Write down exactly the lines of the listing below, beginning with the one containing "Task: Toggle Automatisches Speichern switch" and closing with the final line.

══════════════════════════════

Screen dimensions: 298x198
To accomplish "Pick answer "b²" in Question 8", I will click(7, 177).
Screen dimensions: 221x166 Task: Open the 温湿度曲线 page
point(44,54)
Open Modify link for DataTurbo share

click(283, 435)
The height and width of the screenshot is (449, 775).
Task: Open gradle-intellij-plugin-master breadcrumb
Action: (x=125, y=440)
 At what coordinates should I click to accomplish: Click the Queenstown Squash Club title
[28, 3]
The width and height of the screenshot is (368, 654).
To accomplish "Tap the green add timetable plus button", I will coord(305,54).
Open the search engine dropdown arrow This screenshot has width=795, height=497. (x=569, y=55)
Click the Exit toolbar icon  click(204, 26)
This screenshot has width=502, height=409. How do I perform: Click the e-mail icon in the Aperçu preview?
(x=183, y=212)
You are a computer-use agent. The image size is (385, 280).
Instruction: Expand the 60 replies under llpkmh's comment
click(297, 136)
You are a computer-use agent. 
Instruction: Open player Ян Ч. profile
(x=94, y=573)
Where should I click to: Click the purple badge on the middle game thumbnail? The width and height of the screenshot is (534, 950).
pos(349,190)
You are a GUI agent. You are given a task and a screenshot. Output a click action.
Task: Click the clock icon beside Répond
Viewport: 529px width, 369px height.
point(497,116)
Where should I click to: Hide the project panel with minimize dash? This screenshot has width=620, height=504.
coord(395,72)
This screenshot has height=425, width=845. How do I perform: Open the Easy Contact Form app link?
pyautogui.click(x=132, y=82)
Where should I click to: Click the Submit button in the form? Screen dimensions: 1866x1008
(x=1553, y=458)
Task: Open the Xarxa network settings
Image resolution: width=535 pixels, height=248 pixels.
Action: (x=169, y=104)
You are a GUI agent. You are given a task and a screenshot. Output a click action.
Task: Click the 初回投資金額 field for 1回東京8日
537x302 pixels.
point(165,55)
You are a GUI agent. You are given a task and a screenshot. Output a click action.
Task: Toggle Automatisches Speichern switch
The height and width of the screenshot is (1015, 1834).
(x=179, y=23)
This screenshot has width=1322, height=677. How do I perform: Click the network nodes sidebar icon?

══════════════════════════════

§ **COMPLETED EXERCISE**
Task: Toggle Automatisches Speichern switch
The height and width of the screenshot is (1015, 1834).
(x=179, y=23)
This screenshot has width=1322, height=677. How do I perform: Click the network nodes sidebar icon?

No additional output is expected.